> [Given exercise]
Copy out the stretch of data from the line containing "Where should I click to: Focus" through the line containing "Action: point(1256,99)", both included, without changing a single character.

[Word and element pointing entries]
- - - -

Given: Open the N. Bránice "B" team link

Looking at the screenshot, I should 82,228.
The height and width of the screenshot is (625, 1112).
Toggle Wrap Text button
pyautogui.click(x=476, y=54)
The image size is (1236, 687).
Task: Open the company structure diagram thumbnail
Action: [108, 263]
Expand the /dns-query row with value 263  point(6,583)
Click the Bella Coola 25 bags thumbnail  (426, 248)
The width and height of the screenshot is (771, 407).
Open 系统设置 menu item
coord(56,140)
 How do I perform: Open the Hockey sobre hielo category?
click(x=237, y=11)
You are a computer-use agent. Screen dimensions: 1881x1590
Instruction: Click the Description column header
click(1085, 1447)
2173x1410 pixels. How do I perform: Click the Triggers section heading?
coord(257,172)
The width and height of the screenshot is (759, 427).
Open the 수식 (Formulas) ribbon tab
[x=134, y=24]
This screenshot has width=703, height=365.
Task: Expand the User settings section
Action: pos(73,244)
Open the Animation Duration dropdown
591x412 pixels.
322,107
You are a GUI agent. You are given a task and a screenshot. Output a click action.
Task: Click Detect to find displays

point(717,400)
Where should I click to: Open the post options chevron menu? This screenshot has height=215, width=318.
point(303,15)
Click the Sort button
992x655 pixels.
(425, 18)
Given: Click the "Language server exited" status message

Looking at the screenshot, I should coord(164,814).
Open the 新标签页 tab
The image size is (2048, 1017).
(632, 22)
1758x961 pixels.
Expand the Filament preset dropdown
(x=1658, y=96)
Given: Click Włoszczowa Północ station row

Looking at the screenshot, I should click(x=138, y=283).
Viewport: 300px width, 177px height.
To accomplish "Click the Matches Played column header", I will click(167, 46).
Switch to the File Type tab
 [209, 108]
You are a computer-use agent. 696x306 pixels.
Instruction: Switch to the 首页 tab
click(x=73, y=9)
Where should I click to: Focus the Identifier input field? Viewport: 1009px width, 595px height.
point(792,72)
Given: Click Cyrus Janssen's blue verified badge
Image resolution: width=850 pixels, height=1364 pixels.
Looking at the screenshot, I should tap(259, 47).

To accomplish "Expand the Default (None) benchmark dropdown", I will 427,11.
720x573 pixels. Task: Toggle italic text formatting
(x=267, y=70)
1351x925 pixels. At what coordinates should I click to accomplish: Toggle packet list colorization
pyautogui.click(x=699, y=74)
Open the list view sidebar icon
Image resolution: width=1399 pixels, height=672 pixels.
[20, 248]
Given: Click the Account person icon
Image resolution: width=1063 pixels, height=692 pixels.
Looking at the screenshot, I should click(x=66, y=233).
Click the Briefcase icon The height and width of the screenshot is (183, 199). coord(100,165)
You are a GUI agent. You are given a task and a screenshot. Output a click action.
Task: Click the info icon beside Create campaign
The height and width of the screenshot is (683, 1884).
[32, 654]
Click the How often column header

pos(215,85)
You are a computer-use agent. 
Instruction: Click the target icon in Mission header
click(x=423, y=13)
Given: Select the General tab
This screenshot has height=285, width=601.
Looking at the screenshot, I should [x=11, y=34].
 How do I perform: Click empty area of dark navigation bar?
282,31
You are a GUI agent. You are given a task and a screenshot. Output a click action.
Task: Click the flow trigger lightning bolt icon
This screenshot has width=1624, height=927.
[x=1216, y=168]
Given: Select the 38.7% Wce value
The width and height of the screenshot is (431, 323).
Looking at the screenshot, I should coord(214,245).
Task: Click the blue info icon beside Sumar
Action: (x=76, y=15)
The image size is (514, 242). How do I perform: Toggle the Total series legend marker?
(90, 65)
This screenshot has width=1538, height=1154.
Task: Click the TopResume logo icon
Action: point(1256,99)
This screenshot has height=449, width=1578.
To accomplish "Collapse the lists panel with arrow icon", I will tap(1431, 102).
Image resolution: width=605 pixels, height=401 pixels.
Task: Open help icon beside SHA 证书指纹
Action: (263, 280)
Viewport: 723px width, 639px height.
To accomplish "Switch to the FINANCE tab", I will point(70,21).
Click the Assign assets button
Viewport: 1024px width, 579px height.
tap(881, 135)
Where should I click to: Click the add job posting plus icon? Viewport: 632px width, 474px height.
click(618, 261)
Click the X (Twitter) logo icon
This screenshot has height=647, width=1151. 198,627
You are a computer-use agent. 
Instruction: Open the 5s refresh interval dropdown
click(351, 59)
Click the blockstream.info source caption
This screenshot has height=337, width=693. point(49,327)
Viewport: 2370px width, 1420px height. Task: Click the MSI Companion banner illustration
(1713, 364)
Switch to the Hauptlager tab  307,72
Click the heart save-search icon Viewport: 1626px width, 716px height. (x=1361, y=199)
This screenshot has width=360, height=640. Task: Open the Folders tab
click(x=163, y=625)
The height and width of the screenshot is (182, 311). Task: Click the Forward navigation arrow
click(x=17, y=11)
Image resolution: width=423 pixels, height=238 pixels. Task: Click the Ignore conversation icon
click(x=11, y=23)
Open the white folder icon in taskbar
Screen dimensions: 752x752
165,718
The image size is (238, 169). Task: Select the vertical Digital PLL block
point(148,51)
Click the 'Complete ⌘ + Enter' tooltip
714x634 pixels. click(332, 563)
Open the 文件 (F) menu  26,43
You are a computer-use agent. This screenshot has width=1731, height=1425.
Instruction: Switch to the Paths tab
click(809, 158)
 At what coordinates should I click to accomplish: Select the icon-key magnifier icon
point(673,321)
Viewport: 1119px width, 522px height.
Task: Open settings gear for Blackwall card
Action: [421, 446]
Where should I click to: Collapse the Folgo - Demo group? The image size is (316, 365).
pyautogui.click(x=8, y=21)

- - - -

> [Solution to this problem]
Where should I click to: Focus the Identifier input field? Viewport: 1009px width, 595px height.
point(792,72)
Given: Click Cyrus Janssen's blue verified badge
Image resolution: width=850 pixels, height=1364 pixels.
Looking at the screenshot, I should tap(259, 47).

To accomplish "Expand the Default (None) benchmark dropdown", I will 427,11.
720x573 pixels. Task: Toggle italic text formatting
(x=267, y=70)
1351x925 pixels. At what coordinates should I click to accomplish: Toggle packet list colorization
pyautogui.click(x=699, y=74)
Open the list view sidebar icon
Image resolution: width=1399 pixels, height=672 pixels.
[20, 248]
Given: Click the Account person icon
Image resolution: width=1063 pixels, height=692 pixels.
Looking at the screenshot, I should click(x=66, y=233).
Click the Briefcase icon The height and width of the screenshot is (183, 199). coord(100,165)
You are a GUI agent. You are given a task and a screenshot. Output a click action.
Task: Click the info icon beside Create campaign
The height and width of the screenshot is (683, 1884).
[32, 654]
Click the How often column header

pos(215,85)
You are a computer-use agent. 
Instruction: Click the target icon in Mission header
click(x=423, y=13)
Given: Select the General tab
This screenshot has height=285, width=601.
Looking at the screenshot, I should [x=11, y=34].
 How do I perform: Click empty area of dark navigation bar?
282,31
You are a GUI agent. You are given a task and a screenshot. Output a click action.
Task: Click the flow trigger lightning bolt icon
This screenshot has width=1624, height=927.
[x=1216, y=168]
Given: Select the 38.7% Wce value
The width and height of the screenshot is (431, 323).
Looking at the screenshot, I should coord(214,245).
Task: Click the blue info icon beside Sumar
Action: (x=76, y=15)
The image size is (514, 242). How do I perform: Toggle the Total series legend marker?
(90, 65)
This screenshot has width=1538, height=1154.
Task: Click the TopResume logo icon
Action: point(1256,99)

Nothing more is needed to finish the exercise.